さっぽろ雪あそび (14) 帰路は戦場

それでは札幌旅ラスト、例のとんでもない最終日について。この件を踏まえて、冬に空港経由で旅するときにちょっとでも雪予報が出てたら電車を使うことを基本として考えたいと思います。はい。

朝、旦那さんに起こされたのは7時頃。東京の雪が当初予想よりヤバいらしい。
とりあえず、前夜に買っておいた朝食をとりつつ情報収集を試みる。しかし折悪しく、テレビ各局は開幕したばかりの五輪報道一色。あてもなくリモコンを操作していたら、キー局主導で雪の実況を始めたチャンネルがあった。市電みちゅバチ車でなにかと縁のあった UHB。CX 系列である。
無関係な立場なら「はいはいまた首都圏局がローカル天気を全国ネットで大袈裟に」と済ますところだが、今の我々にとっては家に帰れるかどうかの死活問題。ものすごく久方ぶりに、テレビが役に立った。

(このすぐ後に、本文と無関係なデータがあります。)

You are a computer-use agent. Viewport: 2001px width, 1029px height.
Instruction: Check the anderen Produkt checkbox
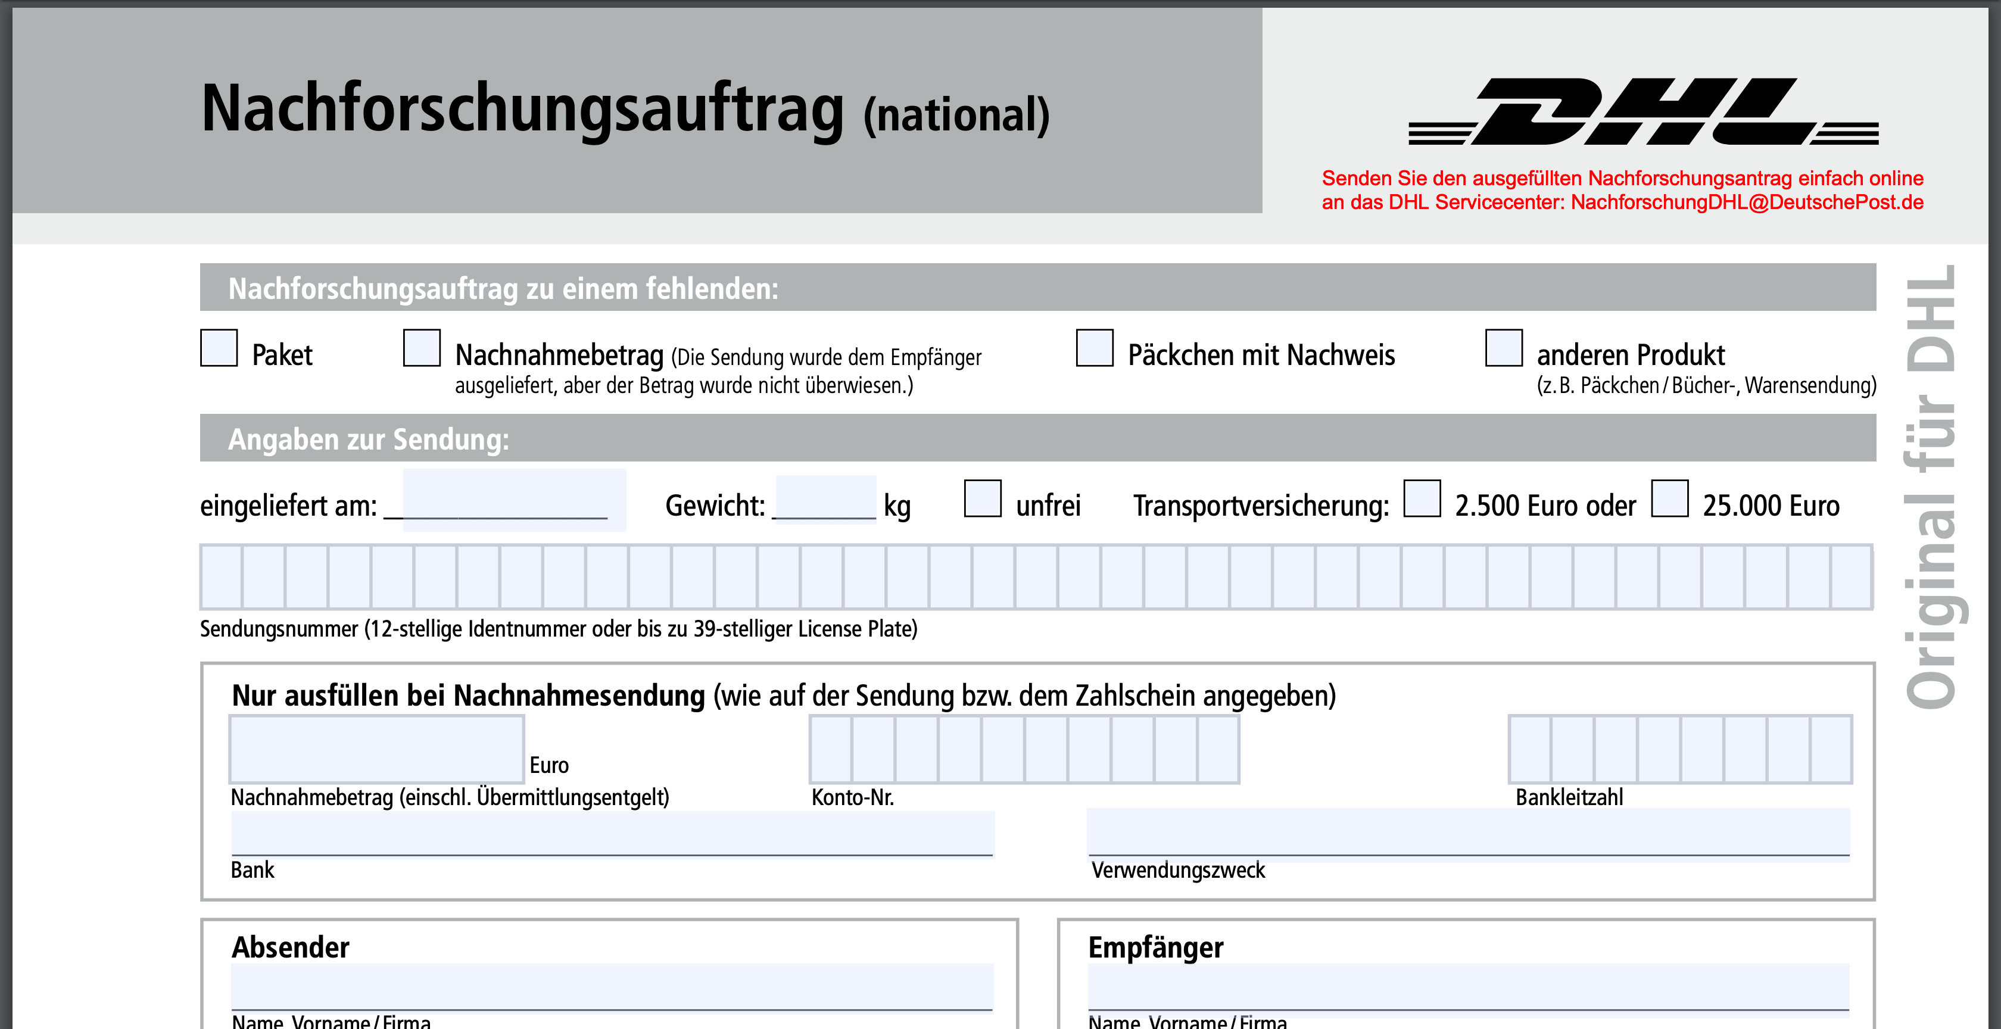tap(1504, 348)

雪のピークは午後とのこと。では午前便で逃げ切りを図ろう。そそくさと宿を出て快速のデッキに飛び乗る。
既出の通り、今回使っていたのは JAL のダイナミックパッケージ。後から搭乗便を変更できないのが仕様。つまり、欠航の有無を問わず代替便は新たにお支払いが必要。それはこの際仕方ない。なにしろ雪まつり会期ど真ん中、延泊するにも宿がない。ターミナル難民になるよりは、飛ぶ便があるなら乗る方がまし。
とにかく羽田を目指そう。が、考えることは皆同じで、JAL 午前便は検索中に売り切れ。では ANA で、と試みるもなぜかうまくいかない。旦那さんのスマホが ANA のサイトと相性悪いのかも、と思い当たり、あいぽんでリトライ。

とれました。
定刻まで2時間に迫った便を、電車移動しながら座席指定つきで予約できるネット技術に感謝だ。

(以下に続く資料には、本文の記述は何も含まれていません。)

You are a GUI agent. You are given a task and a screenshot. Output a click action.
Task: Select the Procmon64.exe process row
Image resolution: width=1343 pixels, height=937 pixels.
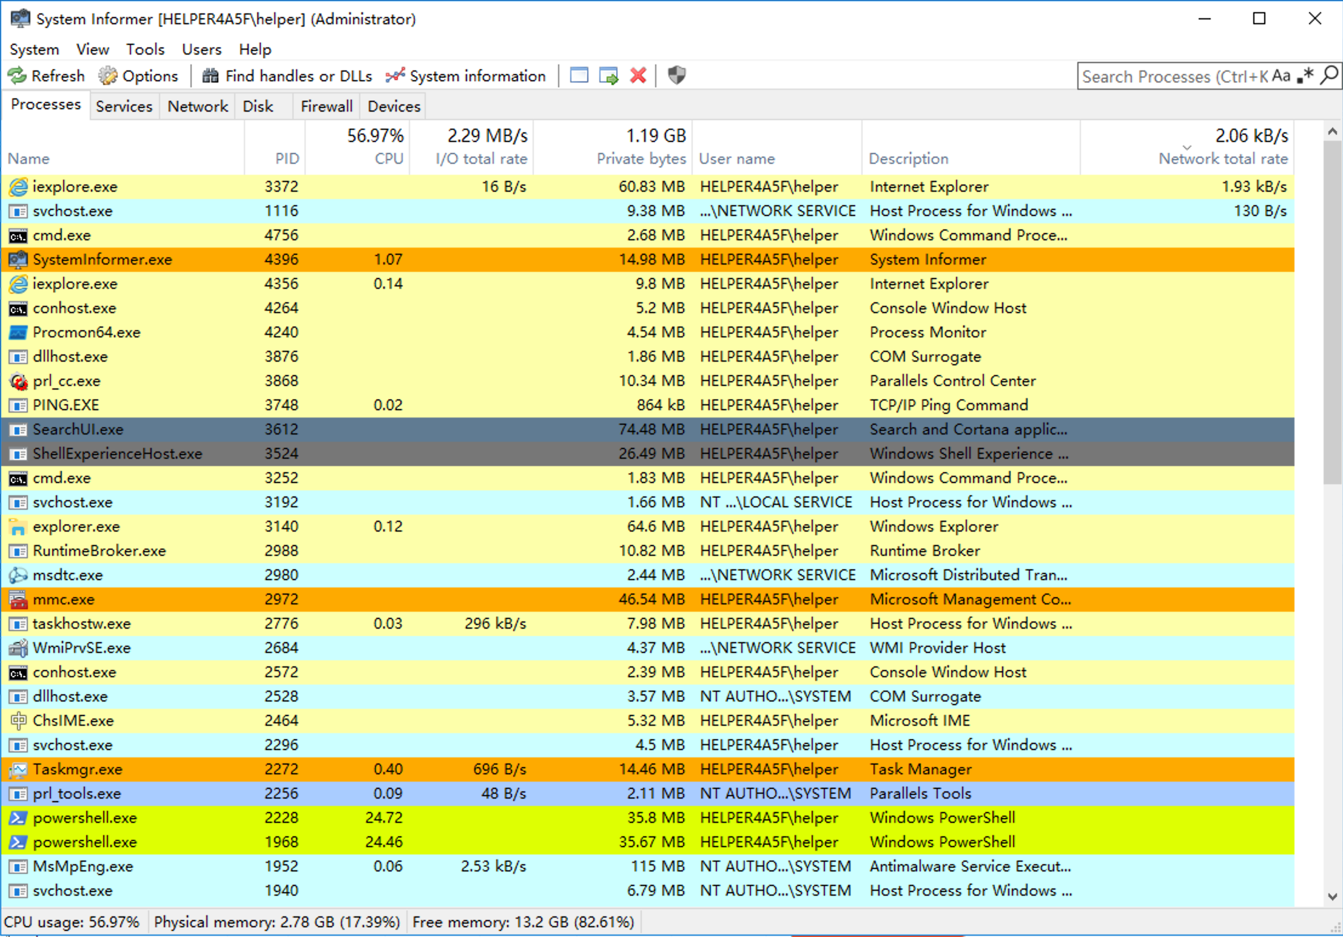[x=86, y=332]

案の定、千歳は混乱の渦中。9時過ぎの時点で既に各社とも関東以遠の午後出発便は手続き中止されており、本来乗るはずだった17時の便も駄目であろうことは想像に難くない。
そんな中、わたしは ANA へ手荷物預け、旦那さんは JAL に問い合わせ。しかし JAL は電話が通じず、カウンター列に並んでもなかなか進まず。しかも並んでる最中に午後全便欠航が決定。いよいよもって進捗が滞り、ANA の保安検査通過時刻が迫ってきた我々はやむなく相談を放棄した。
検査を通過した先に待っていたのは、ちょっとしたサプライズだった。

えっ、B4? 搭乗便って 747 やったんかい!
前年のピカチュウでラストのはずだったジャンボに、まさかの乗り納め直しである。旦那さんは座席指定の時点で気づいていたようだが、所定 777 の ANA 56 便は雪まつり特需でスケールアップされていた。だからこそ当日滑り込みで取れるキャパがあったのかと納得。
それにつけても、悔しいほどのお天気。一眼を取り出す暇もなく搭乗列が形成され始めたので、間違いなくこれが最後となる「雪晴れの千歳にたたずむジャンボ」は自分の目に焼き付けておくことしかできなかった。

やや遅れての離陸。千歳を発つことはできた。しかしこれも条件付き運航、着陸不可能ならふりだしに戻される。我々にできるのは信じて託すことのみ。「テクノジャンボ」の引退を告げ、「快適なジャンボジェットの旅」と例の決め台詞を語る機長さんの声と、温かいコンソメスープが、はやる心をちょっとほぐす。
12時台前半、着陸態勢に入る。スクリーンに前面展望が投影される。真っ白な画面の中、初めておぼろげに見えた地上の物体は D 滑走路。その先に 34R の誘導灯がまばゆく走る。見えているのは空港手前の輪郭だけ。滑走路の終端すら判らない。いつも取り囲む東京の風景はどこにもない。
やがてタイヤ接地の軽い衝撃、そして力強い逆噴射。このスーパー悪条件で見事着陸を遂げたジャンボと機長さんに、サイレントで拍手を送った。

降り立った地上の窓辺には、とても見慣れた羽田とは思えぬ猛吹雪に包まれる2機の 747。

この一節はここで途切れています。